_Problem to solve:_ Check each line of the material below for "first", then copy the ones that contain it.

------ Records for this task

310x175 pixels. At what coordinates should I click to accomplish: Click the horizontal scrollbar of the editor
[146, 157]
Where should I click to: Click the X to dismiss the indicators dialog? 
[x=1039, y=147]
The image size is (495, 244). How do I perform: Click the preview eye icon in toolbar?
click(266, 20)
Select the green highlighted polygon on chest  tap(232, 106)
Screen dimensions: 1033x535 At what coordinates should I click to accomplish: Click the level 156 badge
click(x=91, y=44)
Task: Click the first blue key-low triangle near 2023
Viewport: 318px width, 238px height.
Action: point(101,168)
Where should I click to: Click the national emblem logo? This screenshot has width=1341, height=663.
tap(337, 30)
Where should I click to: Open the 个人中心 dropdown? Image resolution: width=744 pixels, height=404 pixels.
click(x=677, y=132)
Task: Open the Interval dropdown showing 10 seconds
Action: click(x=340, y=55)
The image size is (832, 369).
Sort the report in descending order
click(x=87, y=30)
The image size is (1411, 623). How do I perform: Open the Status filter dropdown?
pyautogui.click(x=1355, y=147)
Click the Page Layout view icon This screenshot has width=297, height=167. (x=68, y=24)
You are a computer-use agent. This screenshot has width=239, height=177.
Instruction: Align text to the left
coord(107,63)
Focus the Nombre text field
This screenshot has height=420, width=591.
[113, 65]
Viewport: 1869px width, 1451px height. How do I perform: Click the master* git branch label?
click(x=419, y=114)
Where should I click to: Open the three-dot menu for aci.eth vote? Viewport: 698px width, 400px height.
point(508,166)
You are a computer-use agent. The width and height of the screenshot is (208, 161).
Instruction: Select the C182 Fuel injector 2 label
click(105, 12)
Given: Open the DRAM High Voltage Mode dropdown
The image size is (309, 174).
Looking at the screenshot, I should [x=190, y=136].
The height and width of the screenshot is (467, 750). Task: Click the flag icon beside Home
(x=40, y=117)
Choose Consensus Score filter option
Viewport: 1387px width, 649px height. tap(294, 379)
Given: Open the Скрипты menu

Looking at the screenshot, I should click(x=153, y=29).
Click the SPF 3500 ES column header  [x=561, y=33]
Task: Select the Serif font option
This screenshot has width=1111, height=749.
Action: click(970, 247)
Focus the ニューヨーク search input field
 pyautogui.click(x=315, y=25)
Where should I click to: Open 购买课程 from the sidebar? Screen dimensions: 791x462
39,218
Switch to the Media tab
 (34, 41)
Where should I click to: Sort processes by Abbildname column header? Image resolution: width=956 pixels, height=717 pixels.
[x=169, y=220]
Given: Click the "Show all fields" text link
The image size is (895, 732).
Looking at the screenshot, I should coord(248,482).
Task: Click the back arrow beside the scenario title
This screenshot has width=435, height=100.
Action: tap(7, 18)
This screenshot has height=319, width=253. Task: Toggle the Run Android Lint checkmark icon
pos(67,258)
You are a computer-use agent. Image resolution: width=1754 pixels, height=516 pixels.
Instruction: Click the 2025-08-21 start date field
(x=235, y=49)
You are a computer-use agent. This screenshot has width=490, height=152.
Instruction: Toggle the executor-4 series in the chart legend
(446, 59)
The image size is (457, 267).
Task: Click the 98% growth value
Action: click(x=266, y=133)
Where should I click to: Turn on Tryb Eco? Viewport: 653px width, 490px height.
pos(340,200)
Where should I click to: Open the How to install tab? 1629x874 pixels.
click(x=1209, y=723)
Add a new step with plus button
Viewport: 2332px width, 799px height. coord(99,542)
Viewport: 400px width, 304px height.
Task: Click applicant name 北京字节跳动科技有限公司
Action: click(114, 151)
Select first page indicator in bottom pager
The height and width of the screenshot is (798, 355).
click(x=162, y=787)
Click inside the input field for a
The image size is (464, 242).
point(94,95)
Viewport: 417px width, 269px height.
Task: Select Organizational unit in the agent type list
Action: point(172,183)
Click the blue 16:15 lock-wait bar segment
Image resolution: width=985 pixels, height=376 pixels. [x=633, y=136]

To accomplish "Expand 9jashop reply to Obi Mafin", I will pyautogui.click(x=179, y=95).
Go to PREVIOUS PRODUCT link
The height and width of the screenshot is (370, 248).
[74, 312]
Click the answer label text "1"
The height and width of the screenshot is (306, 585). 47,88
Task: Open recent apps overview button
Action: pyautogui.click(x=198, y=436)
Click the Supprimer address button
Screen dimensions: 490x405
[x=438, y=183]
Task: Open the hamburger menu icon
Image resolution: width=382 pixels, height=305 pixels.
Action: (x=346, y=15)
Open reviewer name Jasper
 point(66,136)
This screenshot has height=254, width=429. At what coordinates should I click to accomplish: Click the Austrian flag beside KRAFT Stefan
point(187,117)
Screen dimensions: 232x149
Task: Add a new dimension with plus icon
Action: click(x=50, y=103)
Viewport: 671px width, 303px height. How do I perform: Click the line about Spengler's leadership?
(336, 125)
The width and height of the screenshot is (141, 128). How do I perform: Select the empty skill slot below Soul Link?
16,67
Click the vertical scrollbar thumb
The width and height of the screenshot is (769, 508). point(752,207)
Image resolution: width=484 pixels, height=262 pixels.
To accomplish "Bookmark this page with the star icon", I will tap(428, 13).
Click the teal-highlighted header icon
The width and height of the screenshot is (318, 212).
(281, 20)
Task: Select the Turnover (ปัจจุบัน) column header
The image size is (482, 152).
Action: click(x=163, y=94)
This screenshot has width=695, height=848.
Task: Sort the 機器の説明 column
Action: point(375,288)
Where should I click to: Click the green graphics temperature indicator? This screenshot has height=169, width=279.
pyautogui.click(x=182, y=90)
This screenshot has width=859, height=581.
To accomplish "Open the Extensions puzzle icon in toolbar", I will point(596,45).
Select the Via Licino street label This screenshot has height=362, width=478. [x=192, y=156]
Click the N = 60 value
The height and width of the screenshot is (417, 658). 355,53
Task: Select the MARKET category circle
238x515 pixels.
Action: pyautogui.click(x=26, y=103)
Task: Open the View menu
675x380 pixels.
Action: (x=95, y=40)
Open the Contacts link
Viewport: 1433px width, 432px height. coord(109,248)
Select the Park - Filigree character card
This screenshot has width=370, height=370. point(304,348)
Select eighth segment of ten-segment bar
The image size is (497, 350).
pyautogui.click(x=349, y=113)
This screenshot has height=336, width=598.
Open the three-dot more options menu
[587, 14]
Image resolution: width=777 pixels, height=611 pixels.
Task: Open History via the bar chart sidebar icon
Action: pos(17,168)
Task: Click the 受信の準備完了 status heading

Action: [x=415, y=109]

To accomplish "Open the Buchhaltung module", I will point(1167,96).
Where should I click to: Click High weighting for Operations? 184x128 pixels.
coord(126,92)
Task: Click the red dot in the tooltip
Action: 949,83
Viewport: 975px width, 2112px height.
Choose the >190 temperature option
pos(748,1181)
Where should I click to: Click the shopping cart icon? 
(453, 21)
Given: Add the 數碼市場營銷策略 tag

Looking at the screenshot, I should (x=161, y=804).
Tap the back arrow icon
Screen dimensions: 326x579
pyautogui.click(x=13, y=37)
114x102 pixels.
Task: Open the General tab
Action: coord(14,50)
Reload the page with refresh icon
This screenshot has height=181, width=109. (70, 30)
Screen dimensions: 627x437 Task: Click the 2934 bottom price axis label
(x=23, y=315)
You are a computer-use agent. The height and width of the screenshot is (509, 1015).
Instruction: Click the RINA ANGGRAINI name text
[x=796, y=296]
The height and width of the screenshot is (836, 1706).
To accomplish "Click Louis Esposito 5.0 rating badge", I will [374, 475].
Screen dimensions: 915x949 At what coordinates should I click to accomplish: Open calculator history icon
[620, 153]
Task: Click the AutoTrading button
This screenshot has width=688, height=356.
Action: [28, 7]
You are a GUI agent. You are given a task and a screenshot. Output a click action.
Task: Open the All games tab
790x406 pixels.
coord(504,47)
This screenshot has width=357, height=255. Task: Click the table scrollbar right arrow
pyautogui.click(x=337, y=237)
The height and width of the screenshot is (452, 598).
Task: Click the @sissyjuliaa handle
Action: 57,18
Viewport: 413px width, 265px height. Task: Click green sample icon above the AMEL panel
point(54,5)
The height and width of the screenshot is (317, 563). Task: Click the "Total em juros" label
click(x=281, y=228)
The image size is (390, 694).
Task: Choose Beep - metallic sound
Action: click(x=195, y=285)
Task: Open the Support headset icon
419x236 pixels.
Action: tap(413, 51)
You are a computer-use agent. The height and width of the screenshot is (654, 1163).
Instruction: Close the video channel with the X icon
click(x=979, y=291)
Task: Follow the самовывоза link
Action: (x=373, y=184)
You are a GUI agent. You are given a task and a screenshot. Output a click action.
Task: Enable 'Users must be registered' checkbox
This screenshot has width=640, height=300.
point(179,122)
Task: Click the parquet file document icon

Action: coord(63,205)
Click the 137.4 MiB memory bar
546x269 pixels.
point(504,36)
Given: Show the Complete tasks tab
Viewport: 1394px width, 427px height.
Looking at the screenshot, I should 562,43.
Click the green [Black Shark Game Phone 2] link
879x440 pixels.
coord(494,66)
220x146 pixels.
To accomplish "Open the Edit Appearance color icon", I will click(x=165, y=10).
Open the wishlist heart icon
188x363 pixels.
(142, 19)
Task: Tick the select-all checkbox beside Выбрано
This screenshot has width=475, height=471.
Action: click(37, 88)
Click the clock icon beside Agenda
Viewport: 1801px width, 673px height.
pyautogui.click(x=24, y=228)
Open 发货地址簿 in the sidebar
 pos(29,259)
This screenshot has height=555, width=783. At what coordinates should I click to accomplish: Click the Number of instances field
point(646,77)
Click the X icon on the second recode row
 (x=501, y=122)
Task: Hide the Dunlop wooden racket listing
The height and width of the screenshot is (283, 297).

------------

_Result:_
Task: Click the first blue key-low triangle near 2023
Select first page indicator in bottom pager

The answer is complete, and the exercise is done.